It had been a while since I'd held a dinner party, and I figured that a gathering on December 30 was a good choice. It avoids the craziness of the main night, and it's easier for people to attend.
With the first two courses, and because of the holiday, I popped open a bottle of the NV Domaine Ste. Michelle Blanc de Noirs, with the option of crème de cassis for those who wanted a little kir pétillant. It's an old favorite, and some places around town had it for as low as $11, making it a great bargain while still being serious enough for a wine lover to enjoy.
First Course: Tomato Soup
Tomato soup is ridiculously easy, but people are always amazed by it. A few cans of tomatoes, some chicken broth, butter and onions, toss in some wine or white vermouth, season to taste. Hit with an immersion blender to get it smoother. Towards the end I added in some half and half, and then did a decoration with Salvadoran-style crema. (Some of the last minute ingredients and Mexican direction had to do with a visit to the International Market with Paul's sister Alaina. As I ran about gathering certain products, she was entranced by the piñatas, knockoff perfumes, and live tilapia. She wasn't as excited when I showed her the frozen aisle of offal.)
Second Course: Shrimp & Salad
Nothing terribly surprising with the salad here, just mixed greens and shredded broccoli stalks with yellow tomatoes and a red wine vinaigrette. However, I used part of the vinaigrette (along with some fresh lime juice) to marinate the shrimp for about 15 minutes. Right before serving, I quickly sautéed the shrimp in olive oil over high heat, had Paul dim the lights, and then I splashed in vodka and set the whole thing on fire. Flames went up a good three feet in the air, and I did not lose my eyebrows. The shrimp emerged perfect: cooked just right, plump and juicy, and slightly sweet from the quick caramelization.
I know this looks like more of a summer dish, but bear in mind that Memphis that day hit 18°C/65°F. We could have had an outdoor cookout if it hadn't been raining.
Third Course: Pork Tenderloin with Mole
Easy part out the way: the asparagus was just blanched and quickly grilled, and the pork tenderloins were butterflied, smeared with sage pesto, trussed up, and roasted. But what's that on top of the pork?
I had never made a mole sauce before this dinner, but I was familiar with the theory. There's no one established recipe--dozens of variations exist in print and likely thousands are made in the homes and restaurants of Puebla.
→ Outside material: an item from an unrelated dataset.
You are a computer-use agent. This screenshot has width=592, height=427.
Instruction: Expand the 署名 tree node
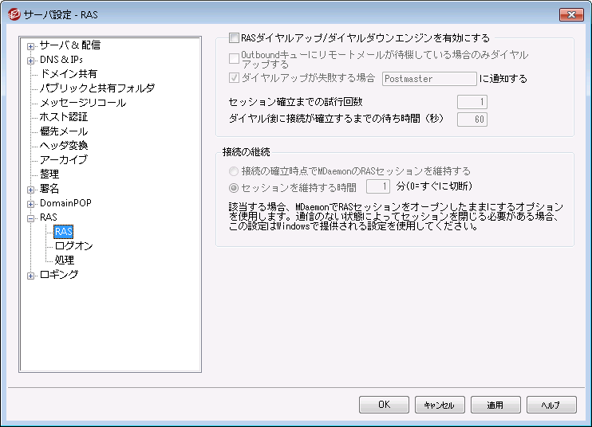(x=31, y=189)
With the theory in mind I just winged it. I took four dried ancho chiles, toasted and reconstituted them in chicken broth, and began building the sauce. I added in some of the leftover tomato soup, garlic, and three little pie wedges of Abuelita chocolate. I blended everything and let the sauce simmer for an hour, and then I added in a bunch of walnuts. Another go-round with the immersion blender, and I had a fairly thick sauce. (In the future, I'll add fewer nuts, but this worked out well.) I was concerned that the sauce was a little too hot for my guests, but as it simmered the flavors blended and mellowed out.
The end result was incredible, and people were licking their plates and going back for seconds. I was quite happy with the way it turned out, but I want to explore some other variations involving different chiles, pumpkinseeds, and dried fruits like prunes or raisins. Traditional moles can have upwards of 30 ingredients, and I'm barely topping 10 here.
We had two red wines with the savory, flavorful main course. Both were gifts from Dave and Mike Rickert, friends of mine that generously passed these bottles along during Paul's recent visit with them. The 2008 Schug Pinot Noir is from the Sonoma Coast and clocks in at 13.5% abv. It has a dusty strawberry profile, nonexistent tannins, and a very mild finish. Extremely light and restrained.
The bigger hit was the 2008 Saint Cosme Côtes du Rhône. A pure Syrah at 14% abv., this was nutty with a lovely black cherry profile, well-balanced tannins, and a finish of tart raspberry and raspberry seeds. This one matched particularly well with the mole sauce.
Capping off the evening, Grace made her famous crème brûlée and we settled back with Australian Port and other libations... Groans were heard around the living room as people settled in to digest the big meal (even all four dogs were worn out), and one by one people headed home or nodded off. Big thanks as always to Paul for providing the hosting location, and I'm looking forward to more fun in the kitchen in 2011.